**GOAL OF THE EXERCISE**
Below are the records; tally the lines that include "height" and report only the total.

BEGIN MATERIAL PROVIDED

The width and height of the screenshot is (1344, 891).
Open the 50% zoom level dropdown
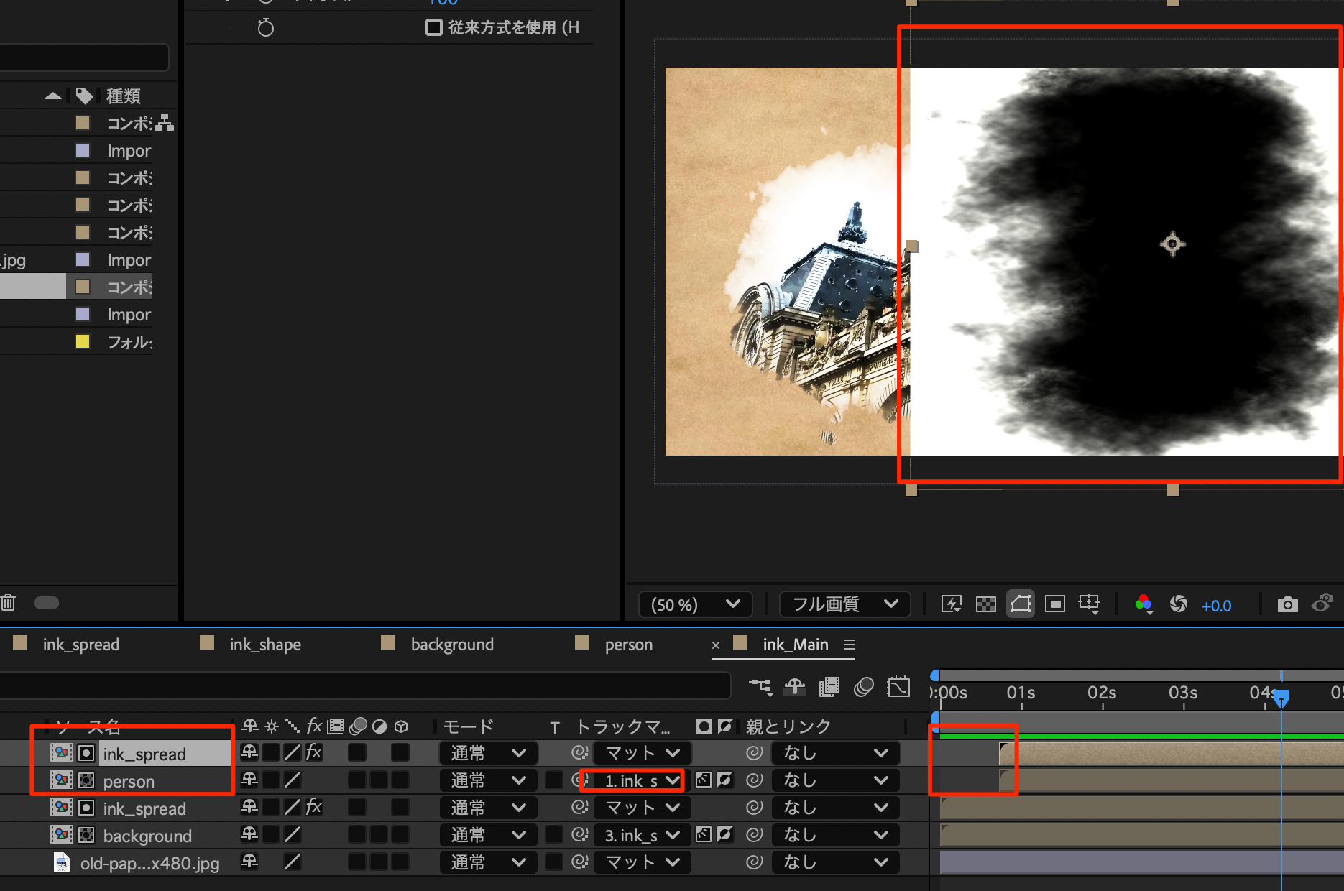coord(695,604)
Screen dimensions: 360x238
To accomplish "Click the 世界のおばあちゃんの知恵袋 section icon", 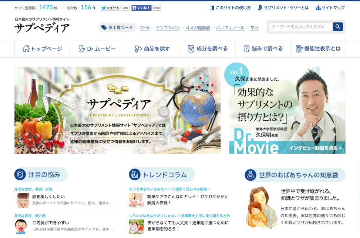I will click(x=250, y=175).
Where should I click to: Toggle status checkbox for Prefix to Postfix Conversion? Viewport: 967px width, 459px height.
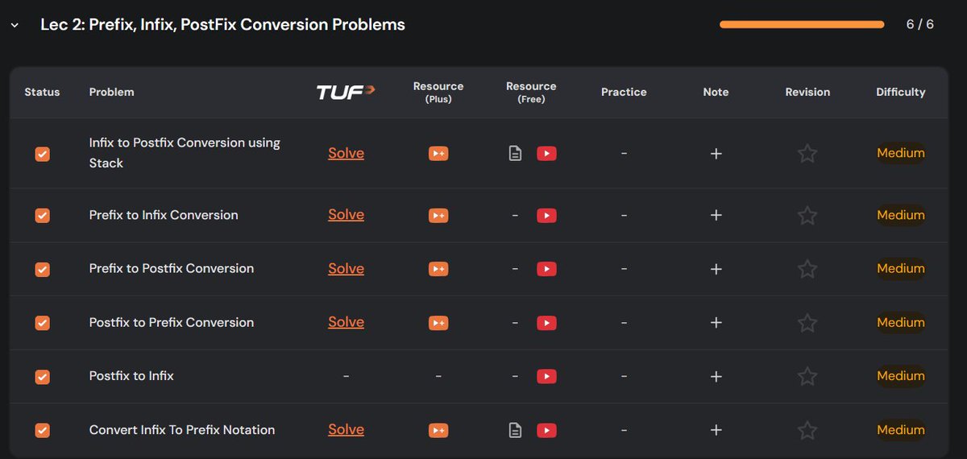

END MATERIAL PROVIDED

**THE COMPLETED TASK**
2